Once the line holding "Select the 16:20 - 17:00 column header" is found in the listing below, write it out and each later line exactly, up to and including the one holding "The height and".

PROVIDED ENTRIES:

>>>>>

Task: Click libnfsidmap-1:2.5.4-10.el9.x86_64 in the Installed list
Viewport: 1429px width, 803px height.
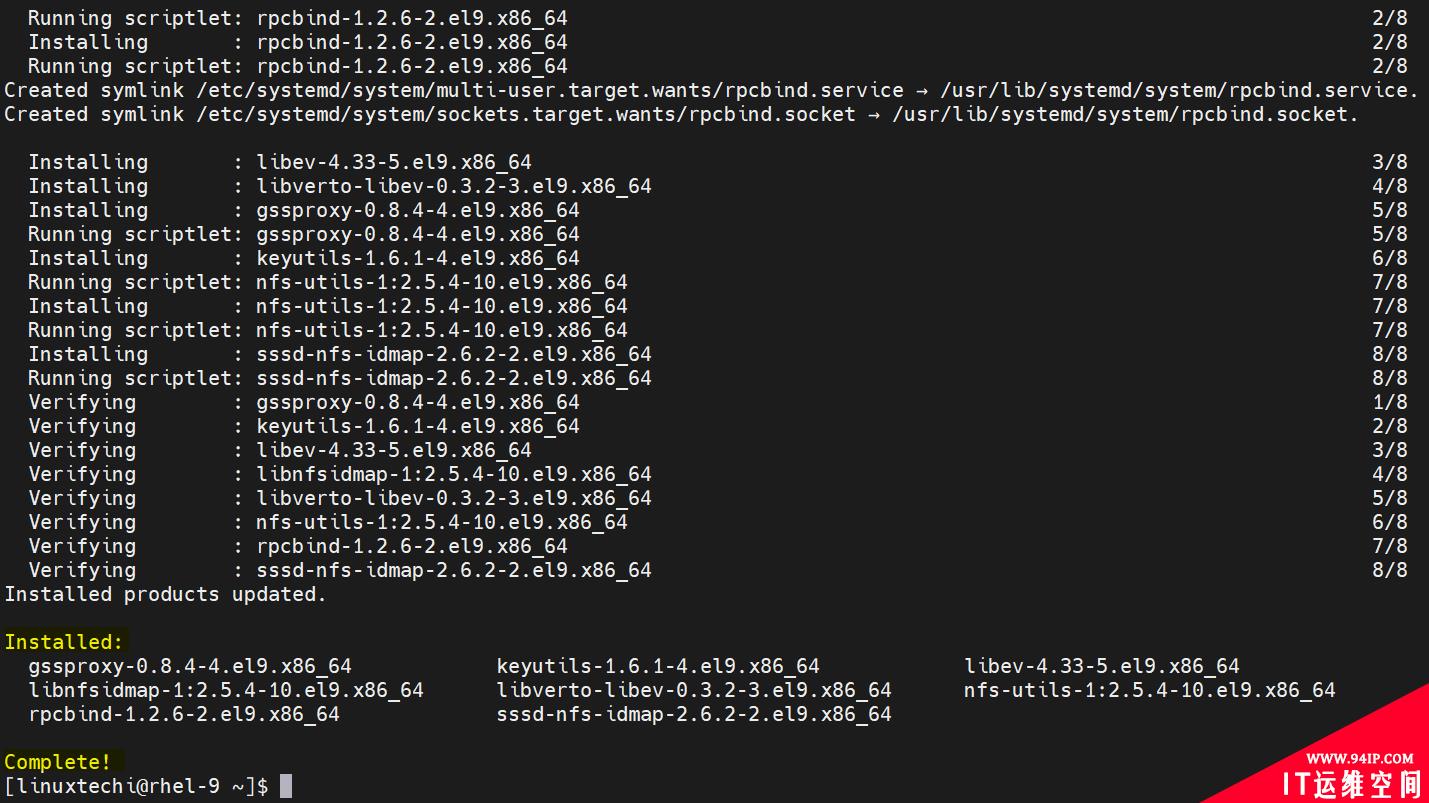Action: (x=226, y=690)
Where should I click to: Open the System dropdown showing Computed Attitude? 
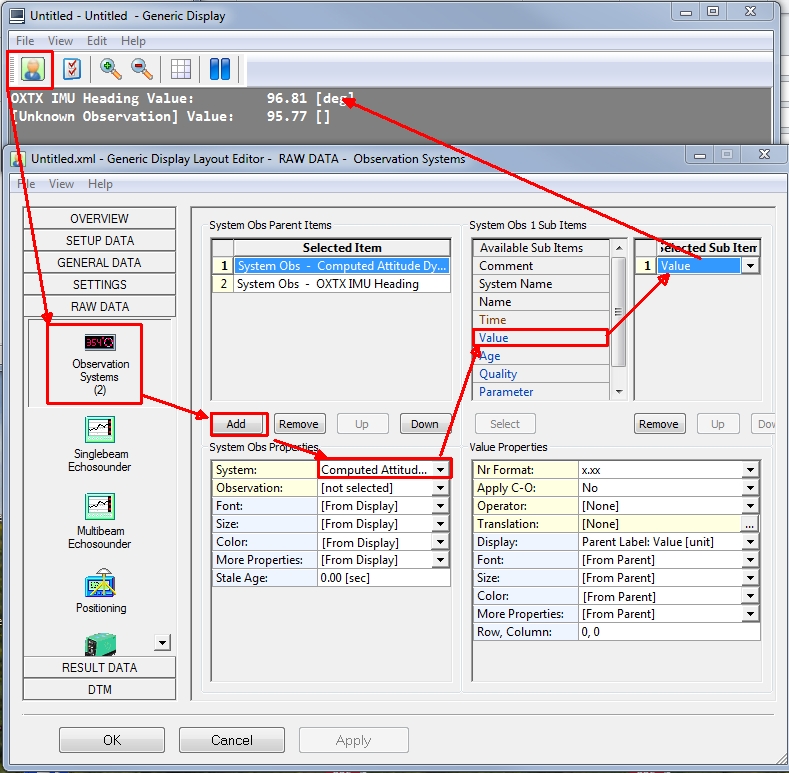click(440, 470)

<<<<<
>>>>>

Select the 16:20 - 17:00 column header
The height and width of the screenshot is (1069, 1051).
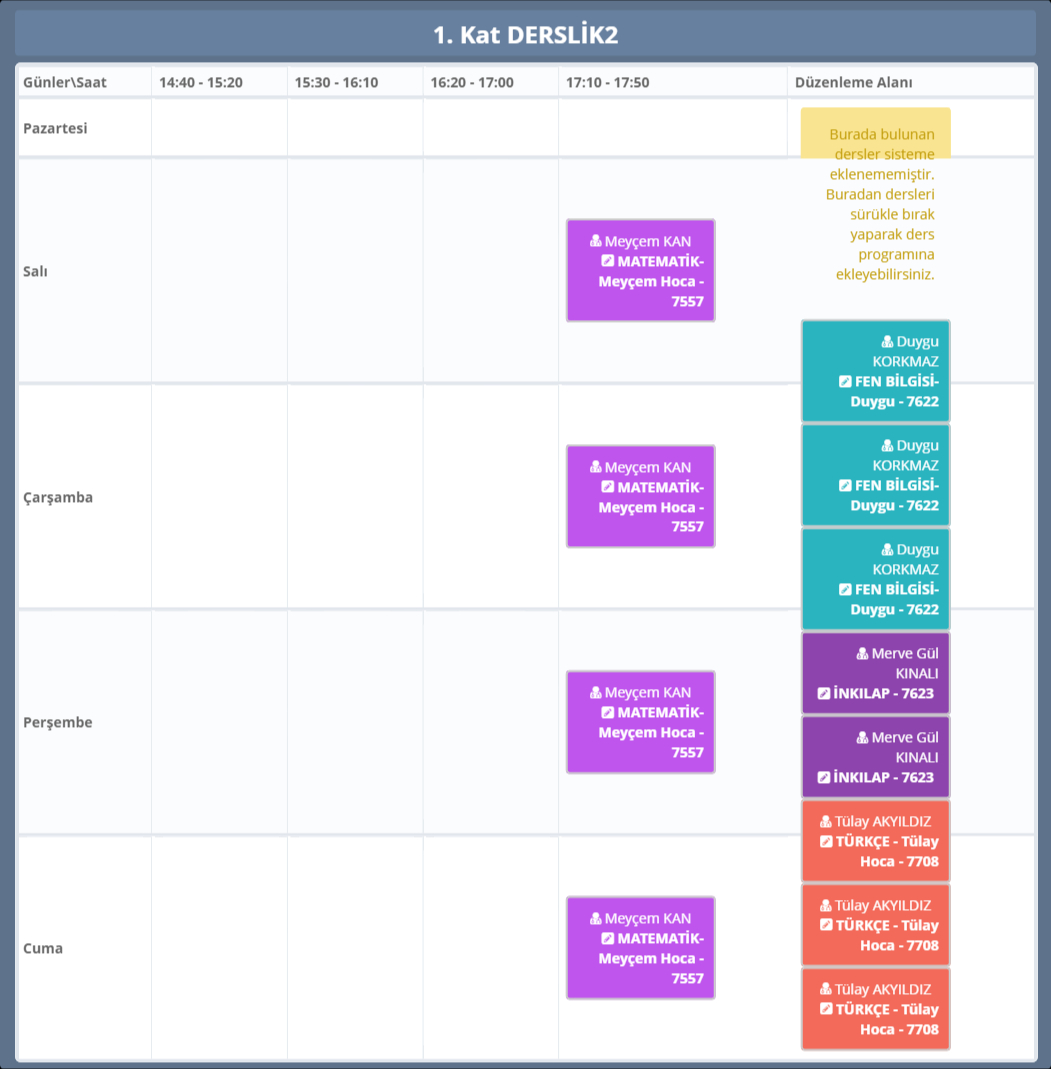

<<<<<

RESULT FOR THIS TASK:
Select the 16:20 - 17:00 column header
The height and width of the screenshot is (1069, 1051).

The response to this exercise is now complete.